C doesn't supports direct serialization mechanism because in C you can't get type information at run-time. You must yourself inject some type info at run-time and then construct required object by that type info. So define all your possible structs:
typedef struct {
int myInt;
float myFloat;
unsigned char myData[MY_DATA_SIZE];
} MyStruct_1;
typedef struct {
unsigned char myUnsignedChar;
double myDouble;
} MyStruct_2;
Then define enum which collects info about what structs in total you have:
typedef enum {
ST_MYSTRUCT_1,
ST_MYSTRUCT_2
} MyStructType;
Define helper function which lets to determine any struct size:
int GetStructSize(MyStructType structType) {
switch (structType) {
case ST_MYSTRUCT_1:
return sizeof(MyStruct_1);
case ST_MYSTRUCT_2:
return sizeof(MyStruct_2);
default:
// OOPS no such struct in our pocket
return 0;
}
}
Then define serialize function:
void BinarySerialize(
MyStructType structType,
void * structPointer,
unsigned char * serializedData) {
int structSize = GetStructSize(structType);
if (structSize != 0) {
// copy struct metadata to serialized bytes
memcpy(serializedData, &structType, sizeof(structType));
// copy struct itself
memcpy(serializedData+sizeof(structType), structPointer, structSize);
}
}
And de-serialization function:
void BinaryDeserialize(
MyStructType structTypeDestination,
void ** structPointer,
unsigned char * serializedData)
{
// get source struct type
MyStructType structTypeSource;
memcpy(&structTypeSource, serializedData, sizeof(structTypeSource));
// get source struct size
int structSize = GetStructSize(structTypeSource);
if (structTypeSource == structTypeDestination && structSize != 0) {
*structPointer = malloc(structSize);
memcpy(*structPointer, serializedData+sizeof(structTypeSource), structSize);
}
}
Serialization usage example:
MyStruct_2 structInput = {0x69, 0.1};
MyStruct_1 * structOutput_1 = NULL;
MyStruct_2 * structOutput_2 = NULL;
unsigned char testSerializedData[SERIALIZED_DATA_MAX_SIZE] = {0};
// serialize structInput
BinarySerialize(ST_MYSTRUCT_2, &structInput, testSerializedData);
// try to de-serialize to something
BinaryDeserialize(ST_MYSTRUCT_1, &structOutput_1, testSerializedData);
BinaryDeserialize(ST_MYSTRUCT_2, &structOutput_2, testSerializedData);
// determine which object was de-serialized
// (plus you will get code-completion support about object members from IDE)

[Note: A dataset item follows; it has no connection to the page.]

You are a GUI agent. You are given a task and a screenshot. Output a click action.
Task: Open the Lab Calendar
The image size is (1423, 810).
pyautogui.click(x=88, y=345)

if (structOutput_1 != NULL) {
// do something with structOutput_1
free(structOutput_1);
}
else if (structOutput_2 != NULL) {
// do something with structOutput_2
free(structOutput_2);
}
I think this is most simple serialization approach in C. But it has some problems:
- struct must not have pointers, because you will never know how much memory one needs to allocate when serializing pointers and from where/how to serialize data into pointers.
- this example has issues with system endianess - you need to be careful about how data is stored in memory - in big-endian or little-endian fashion and reverse bytes if needed [when casting
char *
to integal type such as enum
] (...or refactor code to be more portable).